No. I claim that in order for a specific target to be found, enough probabilistic resources are needed to find it, given its probability to be found. It's a completely different idea.
But there is no evidence that suggest this to be true and the fact that function can be happened upon easily as Szostack shows, disagrees with this.
As I have discussed, Szostak found a simple and useless function using approapriate probabilistic resources: "Let’s take the case of weak ATP binding, a ridiculously simple function, and by far not selectable. There should be no problem to get such a simple function: just a string of AAs that can bind ATP, even at very low levels, so that we can separate the corresponding protein by ATP columns in our lab. That’s what Szostak has done in his famous paper. And, while his results have nothing to do with NS and neo-darwinism, as discussed many times, they can still give us some idea about the functional space for an extremely simple function. Let’s see: I have already computed the functional information for the basic simple function selected by the authors: about 40 bits. That means that, for that function, while the search space (for 80 AAs) is huge (1.2E+104), the target space is very big too: 8.06E+91. The ratio: 6.66667E-13, 40 bits, is the functional complexity for that function in a 80 AAs long sequence. Now, we can easily see that such a simple function is well in the range of what can be found by the total bacterial system, which has a capacity of finding about 138 functional bits per genome, and in particular 123,4 bits for a 80 AAs sequence. So, 40 bits are a piece of cake." This is completely consistent with my reasoning. Indeed, it is an integral part of it. Then you say:
(again this is thinking of function in a biological context, and not using Gpuccio’s personal definition of function).

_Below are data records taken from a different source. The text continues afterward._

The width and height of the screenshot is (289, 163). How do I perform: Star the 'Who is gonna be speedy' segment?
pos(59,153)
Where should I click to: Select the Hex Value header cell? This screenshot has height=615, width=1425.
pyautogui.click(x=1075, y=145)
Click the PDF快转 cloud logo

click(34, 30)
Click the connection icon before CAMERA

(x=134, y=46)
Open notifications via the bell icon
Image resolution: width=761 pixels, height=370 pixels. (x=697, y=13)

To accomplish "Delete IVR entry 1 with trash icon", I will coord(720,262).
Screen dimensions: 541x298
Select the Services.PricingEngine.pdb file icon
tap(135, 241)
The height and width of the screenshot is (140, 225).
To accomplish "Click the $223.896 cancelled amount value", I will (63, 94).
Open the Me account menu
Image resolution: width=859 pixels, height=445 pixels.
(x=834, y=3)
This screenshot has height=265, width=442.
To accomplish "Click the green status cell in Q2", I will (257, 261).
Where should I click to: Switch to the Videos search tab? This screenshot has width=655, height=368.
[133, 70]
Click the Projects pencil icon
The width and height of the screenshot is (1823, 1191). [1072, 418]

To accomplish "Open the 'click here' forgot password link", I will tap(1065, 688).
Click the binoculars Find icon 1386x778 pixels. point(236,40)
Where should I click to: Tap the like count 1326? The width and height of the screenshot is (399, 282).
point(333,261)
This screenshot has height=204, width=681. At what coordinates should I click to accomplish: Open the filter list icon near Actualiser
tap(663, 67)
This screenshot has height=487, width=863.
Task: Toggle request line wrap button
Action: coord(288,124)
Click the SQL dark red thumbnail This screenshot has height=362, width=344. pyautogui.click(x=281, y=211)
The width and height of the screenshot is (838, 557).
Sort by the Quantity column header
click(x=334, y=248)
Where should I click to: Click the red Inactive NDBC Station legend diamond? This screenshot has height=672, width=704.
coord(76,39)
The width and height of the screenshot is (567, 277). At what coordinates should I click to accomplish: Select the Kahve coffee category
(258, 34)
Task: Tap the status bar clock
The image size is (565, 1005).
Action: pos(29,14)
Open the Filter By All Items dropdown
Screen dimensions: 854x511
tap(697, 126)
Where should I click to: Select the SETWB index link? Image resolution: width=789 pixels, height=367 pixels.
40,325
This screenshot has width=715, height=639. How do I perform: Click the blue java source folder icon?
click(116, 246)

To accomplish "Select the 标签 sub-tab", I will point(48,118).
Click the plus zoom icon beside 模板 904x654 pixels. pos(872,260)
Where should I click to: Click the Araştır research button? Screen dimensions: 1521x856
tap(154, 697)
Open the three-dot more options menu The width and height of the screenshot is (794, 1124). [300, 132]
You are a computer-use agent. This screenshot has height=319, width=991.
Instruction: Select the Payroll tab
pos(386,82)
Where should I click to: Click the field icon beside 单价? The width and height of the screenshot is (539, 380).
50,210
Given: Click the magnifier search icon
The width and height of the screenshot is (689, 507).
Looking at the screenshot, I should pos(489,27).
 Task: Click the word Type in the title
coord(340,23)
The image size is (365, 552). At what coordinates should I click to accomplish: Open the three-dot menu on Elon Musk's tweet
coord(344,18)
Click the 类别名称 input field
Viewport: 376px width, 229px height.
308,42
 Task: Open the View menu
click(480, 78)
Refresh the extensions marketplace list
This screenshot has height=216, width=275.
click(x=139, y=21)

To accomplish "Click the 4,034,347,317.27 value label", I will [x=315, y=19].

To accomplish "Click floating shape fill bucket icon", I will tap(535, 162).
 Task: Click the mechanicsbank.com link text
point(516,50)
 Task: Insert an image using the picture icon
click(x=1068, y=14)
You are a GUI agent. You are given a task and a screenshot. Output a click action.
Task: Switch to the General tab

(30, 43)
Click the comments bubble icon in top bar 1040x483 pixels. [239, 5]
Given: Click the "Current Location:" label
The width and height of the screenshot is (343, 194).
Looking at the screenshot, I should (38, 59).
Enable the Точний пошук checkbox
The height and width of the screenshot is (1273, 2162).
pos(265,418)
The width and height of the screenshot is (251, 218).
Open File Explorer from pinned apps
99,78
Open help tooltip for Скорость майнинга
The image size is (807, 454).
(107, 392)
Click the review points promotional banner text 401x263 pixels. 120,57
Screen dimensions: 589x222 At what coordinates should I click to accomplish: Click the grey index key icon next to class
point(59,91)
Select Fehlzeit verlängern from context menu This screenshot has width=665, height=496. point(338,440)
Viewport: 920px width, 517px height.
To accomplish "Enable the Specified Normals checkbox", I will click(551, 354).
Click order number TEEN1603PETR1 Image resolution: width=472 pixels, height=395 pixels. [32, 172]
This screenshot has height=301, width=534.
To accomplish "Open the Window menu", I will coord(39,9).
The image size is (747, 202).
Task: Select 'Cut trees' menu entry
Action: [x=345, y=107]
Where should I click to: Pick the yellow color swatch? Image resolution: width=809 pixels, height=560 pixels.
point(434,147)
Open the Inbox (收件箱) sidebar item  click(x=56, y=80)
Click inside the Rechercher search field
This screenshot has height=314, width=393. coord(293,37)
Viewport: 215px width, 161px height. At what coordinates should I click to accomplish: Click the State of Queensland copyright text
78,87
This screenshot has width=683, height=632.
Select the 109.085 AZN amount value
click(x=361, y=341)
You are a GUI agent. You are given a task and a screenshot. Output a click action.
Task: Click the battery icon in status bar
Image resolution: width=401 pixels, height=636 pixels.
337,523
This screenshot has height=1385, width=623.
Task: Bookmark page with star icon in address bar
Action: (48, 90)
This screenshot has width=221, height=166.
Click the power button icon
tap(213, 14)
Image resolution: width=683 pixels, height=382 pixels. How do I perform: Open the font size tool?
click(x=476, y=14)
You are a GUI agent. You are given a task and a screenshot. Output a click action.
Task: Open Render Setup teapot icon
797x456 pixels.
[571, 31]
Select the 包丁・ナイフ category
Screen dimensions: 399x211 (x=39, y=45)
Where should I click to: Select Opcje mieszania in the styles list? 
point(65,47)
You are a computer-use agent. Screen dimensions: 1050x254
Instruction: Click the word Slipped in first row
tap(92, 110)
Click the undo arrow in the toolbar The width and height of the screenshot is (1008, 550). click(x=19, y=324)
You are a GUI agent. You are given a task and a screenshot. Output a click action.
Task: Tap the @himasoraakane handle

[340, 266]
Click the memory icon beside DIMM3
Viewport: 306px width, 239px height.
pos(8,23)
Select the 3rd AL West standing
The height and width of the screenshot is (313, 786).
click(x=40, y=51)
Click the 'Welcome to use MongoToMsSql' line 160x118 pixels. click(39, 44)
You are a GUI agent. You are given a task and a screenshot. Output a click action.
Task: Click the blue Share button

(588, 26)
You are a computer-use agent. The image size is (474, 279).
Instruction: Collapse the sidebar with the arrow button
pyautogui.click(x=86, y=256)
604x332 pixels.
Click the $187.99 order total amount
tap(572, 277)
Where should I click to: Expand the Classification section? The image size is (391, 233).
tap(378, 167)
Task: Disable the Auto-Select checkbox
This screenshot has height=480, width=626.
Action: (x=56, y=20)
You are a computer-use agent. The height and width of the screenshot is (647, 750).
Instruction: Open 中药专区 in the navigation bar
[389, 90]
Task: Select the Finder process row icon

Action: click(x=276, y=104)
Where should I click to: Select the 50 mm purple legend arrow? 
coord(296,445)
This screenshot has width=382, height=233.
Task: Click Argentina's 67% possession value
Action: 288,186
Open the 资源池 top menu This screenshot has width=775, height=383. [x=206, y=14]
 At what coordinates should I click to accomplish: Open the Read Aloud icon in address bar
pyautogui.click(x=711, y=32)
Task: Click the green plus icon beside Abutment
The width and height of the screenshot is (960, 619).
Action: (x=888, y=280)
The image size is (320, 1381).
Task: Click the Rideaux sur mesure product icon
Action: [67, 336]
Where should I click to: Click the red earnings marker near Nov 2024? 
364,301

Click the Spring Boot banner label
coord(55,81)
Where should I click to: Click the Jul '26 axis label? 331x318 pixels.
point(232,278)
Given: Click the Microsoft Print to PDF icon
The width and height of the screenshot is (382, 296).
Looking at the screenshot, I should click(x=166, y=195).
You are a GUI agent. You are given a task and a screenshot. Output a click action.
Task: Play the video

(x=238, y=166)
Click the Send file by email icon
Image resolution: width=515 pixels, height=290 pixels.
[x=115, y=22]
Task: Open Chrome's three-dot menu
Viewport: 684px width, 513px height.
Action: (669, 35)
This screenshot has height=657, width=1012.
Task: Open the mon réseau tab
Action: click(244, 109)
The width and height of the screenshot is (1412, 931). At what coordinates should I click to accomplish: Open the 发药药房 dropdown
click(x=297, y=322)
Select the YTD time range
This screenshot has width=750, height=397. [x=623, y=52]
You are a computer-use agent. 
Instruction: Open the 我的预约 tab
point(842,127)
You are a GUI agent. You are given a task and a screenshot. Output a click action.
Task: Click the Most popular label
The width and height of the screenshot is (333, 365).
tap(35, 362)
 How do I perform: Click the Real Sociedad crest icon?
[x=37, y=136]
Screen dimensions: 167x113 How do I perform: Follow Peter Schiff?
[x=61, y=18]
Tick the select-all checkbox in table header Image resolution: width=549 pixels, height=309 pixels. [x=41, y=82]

What do you mean? I have no "personal definition of function". I accept all functions that can be defined explicitly, as clearly stated here: https://uncommondescent.com/intelligent-design/functional-information-defined/ What I say about what you call the "biological context", but should be rather called the "neo-darwinian scenario", is that: "a function should be naturally selectable to be naturally selected". Which is, I suppose, a tautology. Can you object to that? You say:
“Let’s take the case of weak ATP binding, a ridiculously simple function, and by far not selectable.” Who are you to be defining function and to say what’s selectable and what’s not?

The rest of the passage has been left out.